> [Supplied entries]:
>>>>>
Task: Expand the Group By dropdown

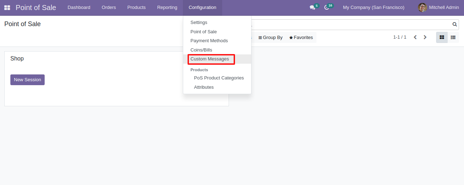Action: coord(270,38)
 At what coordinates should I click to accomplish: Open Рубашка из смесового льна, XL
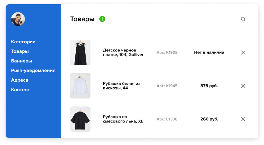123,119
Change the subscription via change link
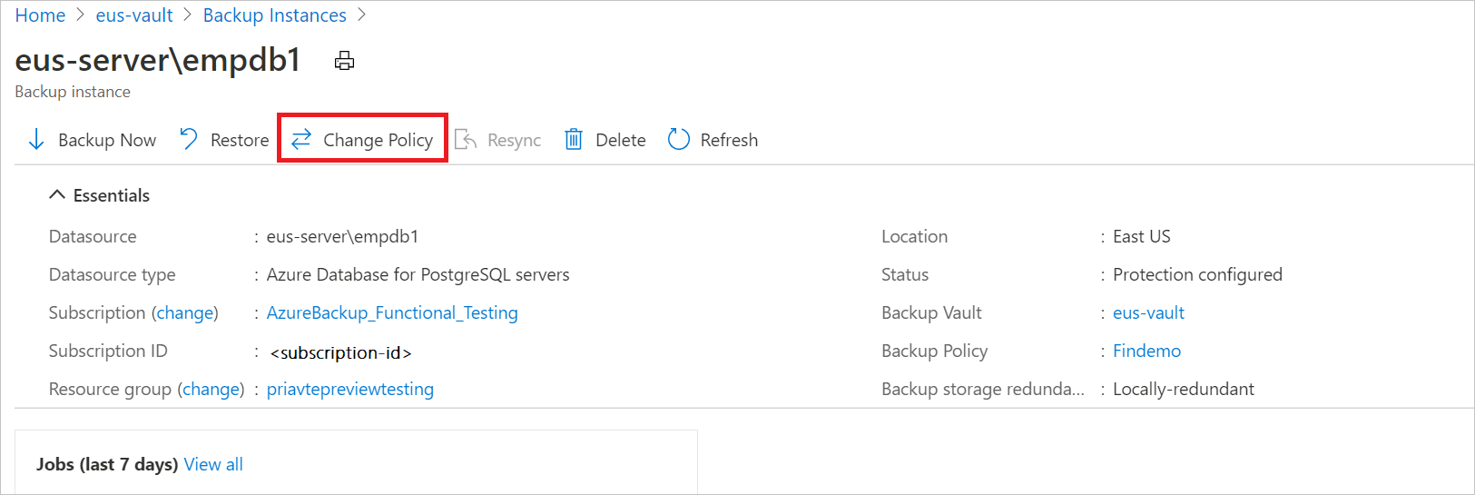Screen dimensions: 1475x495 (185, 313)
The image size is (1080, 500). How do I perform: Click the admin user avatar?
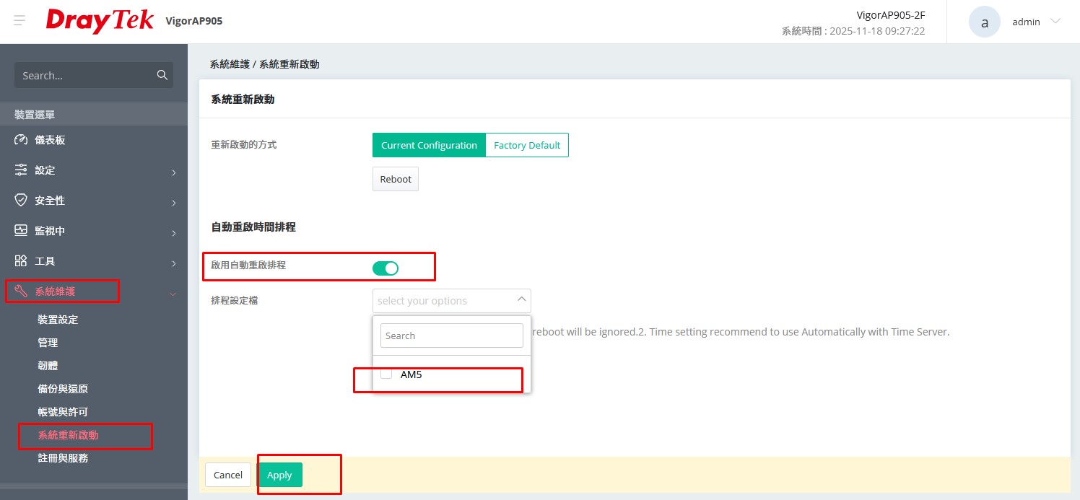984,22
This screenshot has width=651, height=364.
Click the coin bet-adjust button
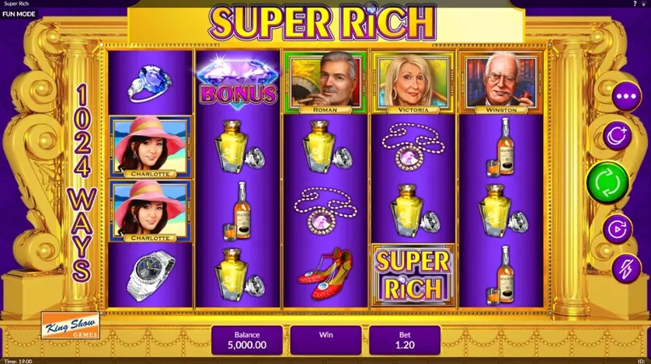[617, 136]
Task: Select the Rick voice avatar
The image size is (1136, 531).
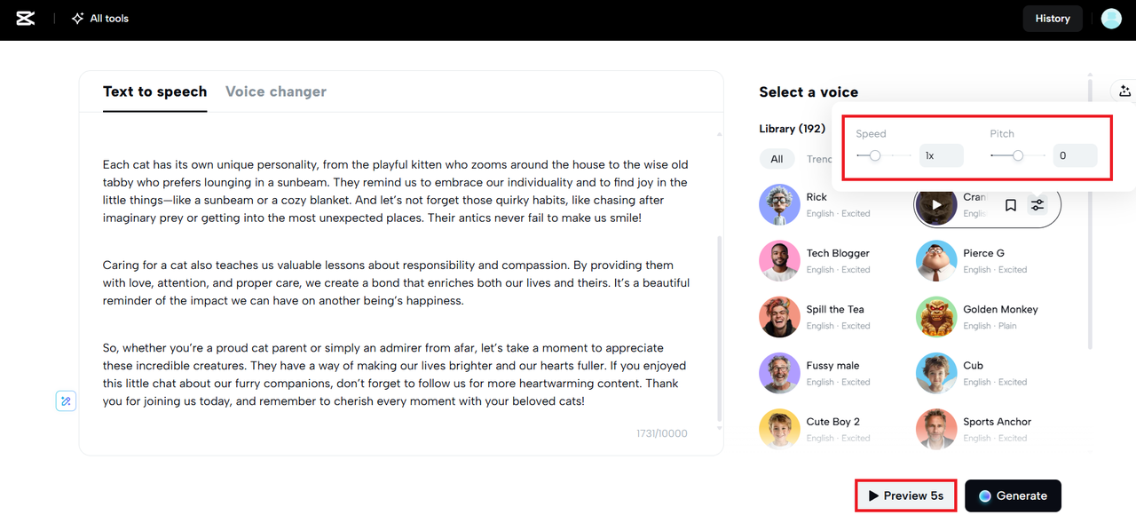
<<<<<
>>>>>
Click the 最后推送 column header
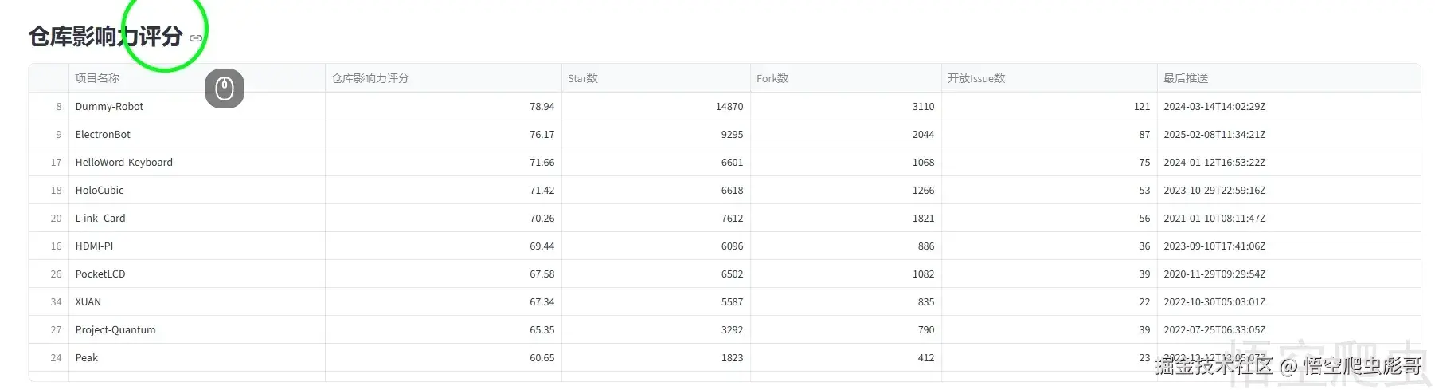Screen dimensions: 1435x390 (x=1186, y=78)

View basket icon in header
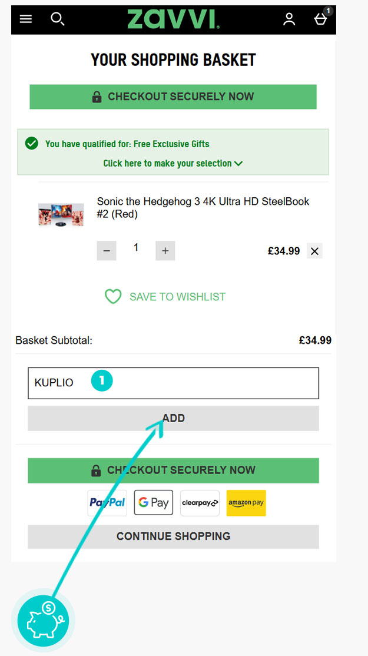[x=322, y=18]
<<<<<
> [About this exercise]: Although pictures appear among the records above, write out exactly only the lines from the one that has "Click the coin bet-adjust button" through the one that has "The image size is (1136, 531).", and leave the pictures out.

> [Exercise solution]:
Click the coin bet-adjust button
[617, 136]
Task: Select the Rick voice avatar
The image size is (1136, 531).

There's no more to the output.